Microsoft Teams
Twilio
| Feature | ||
|---|---|---|
| Pricing | Free / from $4/mo | Free only |
| Free Plan | ✓ Yes | ✓ Yes |
| Rating | 4.3 / 5 | 4.3 / 5 |
| Best For | enterprise, teams, microsoft-users, remote-workers | developers, enterprise, startups, communication-platforms |
| Founded | 2017 | 2008 |
| Chat | ✓ | ✗ |
| Video Meetings | ✓ | ✗ |
| Channels | ✓ | ✗ |
| File Sharing | ✓ | ✗ |
| Apps | ✓ | ✗ |
| Whiteboard | ✓ | ✗ |
| Sms Api | ✗ | ✓ |
| Voice Api | ✗ | ✓ |
| Video Api | ✗ | ✓ |
| Email Api | ✗ | ✓ |
| Verify | ✗ | ✓ |
| Flex Contact Center | ✗ | ✓ |
✓ Microsoft Teams Pros
- Included with Microsoft 365
- Great video calling
- Deep Office integration
- Large meeting capacity
✗ Microsoft Teams Cons
- Resource heavy
- Complex admin settings
- Can feel cluttered
- Requires Microsoft ecosystem
✓ Twilio Pros
- Comprehensive APIs
- Reliable infrastructure
- Great documentation
- Global reach
✗ Twilio Cons
- Complex pricing
- Expensive at scale
- Requires developers
The Verdict
Microsoft Teams is built for enterprise and teams, with a focus on chat and video-meetings. Twilio targets developers and enterprise and leads with sms-api and voice-api.

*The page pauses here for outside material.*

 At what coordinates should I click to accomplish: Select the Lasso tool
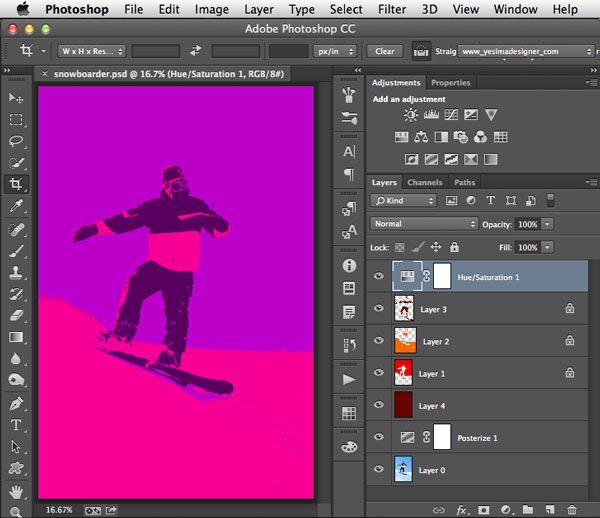[x=16, y=141]
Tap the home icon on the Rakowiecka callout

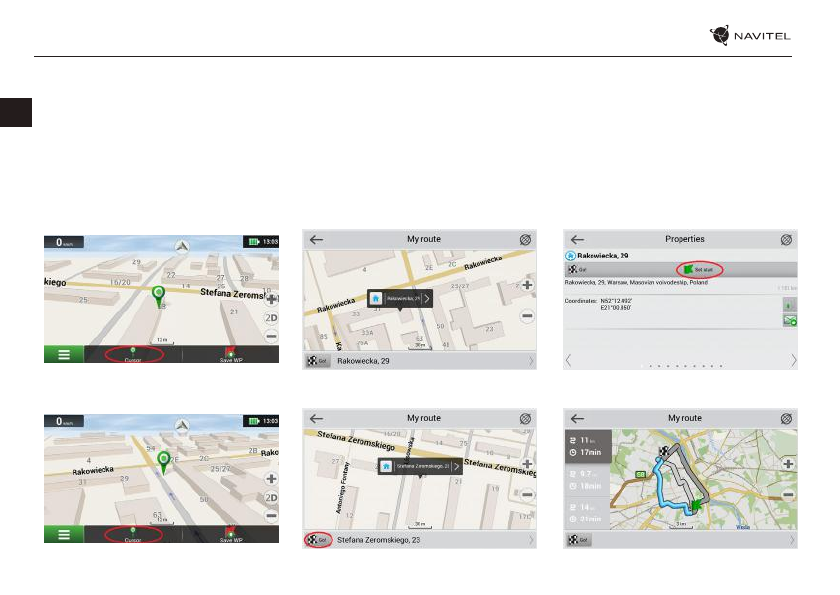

Twilio uses custom enterprise pricing, while Microsoft Teams starts at $4/mo — a tangible advantage for teams with a fixed budget.
Both offer free plans, so you can test each with your real workflow before committing to a subscription.
Both tools are a solid fit for enterprise — in those cases, the decision often comes down to workflow style and how your team prefers to organize work.